*Exercise*. Below are the records; copy each line in which "computer" occurs.

[Records from a data collection]

++++++++++

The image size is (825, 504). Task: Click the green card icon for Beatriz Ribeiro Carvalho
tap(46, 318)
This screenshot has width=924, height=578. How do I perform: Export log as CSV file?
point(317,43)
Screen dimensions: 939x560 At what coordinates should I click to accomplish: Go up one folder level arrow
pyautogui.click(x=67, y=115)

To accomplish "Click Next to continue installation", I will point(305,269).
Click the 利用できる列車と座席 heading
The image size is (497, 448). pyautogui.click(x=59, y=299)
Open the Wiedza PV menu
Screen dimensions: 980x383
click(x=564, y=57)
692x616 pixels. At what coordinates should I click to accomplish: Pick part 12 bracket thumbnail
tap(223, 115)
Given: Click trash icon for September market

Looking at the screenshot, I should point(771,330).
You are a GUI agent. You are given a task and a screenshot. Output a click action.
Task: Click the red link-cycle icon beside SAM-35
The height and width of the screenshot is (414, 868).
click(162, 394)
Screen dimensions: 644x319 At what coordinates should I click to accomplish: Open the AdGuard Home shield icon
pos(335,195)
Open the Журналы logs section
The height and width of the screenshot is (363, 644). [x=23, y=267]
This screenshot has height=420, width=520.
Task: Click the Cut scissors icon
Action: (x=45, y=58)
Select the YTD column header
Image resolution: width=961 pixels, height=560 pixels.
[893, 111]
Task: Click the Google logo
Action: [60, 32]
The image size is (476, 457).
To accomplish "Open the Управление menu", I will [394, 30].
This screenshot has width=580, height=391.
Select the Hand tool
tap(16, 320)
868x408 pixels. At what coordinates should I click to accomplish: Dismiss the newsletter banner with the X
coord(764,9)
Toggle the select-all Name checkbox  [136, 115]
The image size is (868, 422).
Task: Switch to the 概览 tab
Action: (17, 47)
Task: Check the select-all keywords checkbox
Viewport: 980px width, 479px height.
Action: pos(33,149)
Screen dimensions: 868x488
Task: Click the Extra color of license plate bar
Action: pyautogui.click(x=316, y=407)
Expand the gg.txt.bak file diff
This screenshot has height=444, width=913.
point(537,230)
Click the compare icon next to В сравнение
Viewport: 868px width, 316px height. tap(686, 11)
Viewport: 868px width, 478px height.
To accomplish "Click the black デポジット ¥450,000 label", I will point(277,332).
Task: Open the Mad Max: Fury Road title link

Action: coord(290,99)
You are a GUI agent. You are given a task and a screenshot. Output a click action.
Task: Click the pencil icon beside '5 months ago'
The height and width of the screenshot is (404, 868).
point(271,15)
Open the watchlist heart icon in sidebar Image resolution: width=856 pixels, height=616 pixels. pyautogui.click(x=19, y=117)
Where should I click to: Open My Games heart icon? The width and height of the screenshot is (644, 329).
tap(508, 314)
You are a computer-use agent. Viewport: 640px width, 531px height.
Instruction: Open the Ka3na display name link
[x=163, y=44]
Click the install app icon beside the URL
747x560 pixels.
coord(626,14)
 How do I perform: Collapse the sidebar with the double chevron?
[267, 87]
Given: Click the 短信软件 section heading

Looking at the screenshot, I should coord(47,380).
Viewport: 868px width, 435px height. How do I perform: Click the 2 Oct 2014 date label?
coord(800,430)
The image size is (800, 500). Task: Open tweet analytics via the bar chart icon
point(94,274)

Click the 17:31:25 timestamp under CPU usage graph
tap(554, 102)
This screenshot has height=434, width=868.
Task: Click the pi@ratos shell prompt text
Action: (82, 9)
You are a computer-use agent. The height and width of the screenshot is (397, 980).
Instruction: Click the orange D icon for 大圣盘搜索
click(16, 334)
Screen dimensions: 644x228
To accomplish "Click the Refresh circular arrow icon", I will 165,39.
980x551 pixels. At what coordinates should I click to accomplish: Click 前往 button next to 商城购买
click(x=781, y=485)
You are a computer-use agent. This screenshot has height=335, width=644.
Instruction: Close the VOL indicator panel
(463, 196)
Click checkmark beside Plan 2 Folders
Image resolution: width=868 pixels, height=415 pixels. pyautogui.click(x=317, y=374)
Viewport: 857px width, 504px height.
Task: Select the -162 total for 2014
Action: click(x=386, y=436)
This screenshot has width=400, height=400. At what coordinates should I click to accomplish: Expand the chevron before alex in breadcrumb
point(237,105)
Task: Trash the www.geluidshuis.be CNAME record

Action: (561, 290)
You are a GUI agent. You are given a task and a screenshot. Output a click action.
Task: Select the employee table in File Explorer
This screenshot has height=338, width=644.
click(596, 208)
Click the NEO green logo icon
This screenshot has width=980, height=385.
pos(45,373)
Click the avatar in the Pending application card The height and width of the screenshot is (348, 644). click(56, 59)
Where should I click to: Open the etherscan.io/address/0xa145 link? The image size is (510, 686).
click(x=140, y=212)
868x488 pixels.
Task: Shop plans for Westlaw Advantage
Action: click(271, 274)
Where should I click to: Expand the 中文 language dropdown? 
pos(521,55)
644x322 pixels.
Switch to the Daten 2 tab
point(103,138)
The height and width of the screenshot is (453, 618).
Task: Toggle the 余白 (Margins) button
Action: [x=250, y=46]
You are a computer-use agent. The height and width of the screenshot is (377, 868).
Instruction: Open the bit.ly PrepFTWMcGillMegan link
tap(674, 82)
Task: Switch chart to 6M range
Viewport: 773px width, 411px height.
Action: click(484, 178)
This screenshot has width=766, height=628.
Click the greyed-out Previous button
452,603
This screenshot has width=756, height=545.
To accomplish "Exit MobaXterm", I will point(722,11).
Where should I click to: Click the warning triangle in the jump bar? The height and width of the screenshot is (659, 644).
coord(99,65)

++++++++++

*Answer section*.
You are a computer-use agent. Viewport: 640px width, 531px height.
You are a computer-use agent. The height and width of the screenshot is (397, 980).
You are a computer-use agent. This screenshot has height=335, width=644.
You are a computer-use agent. The height and width of the screenshot is (377, 868).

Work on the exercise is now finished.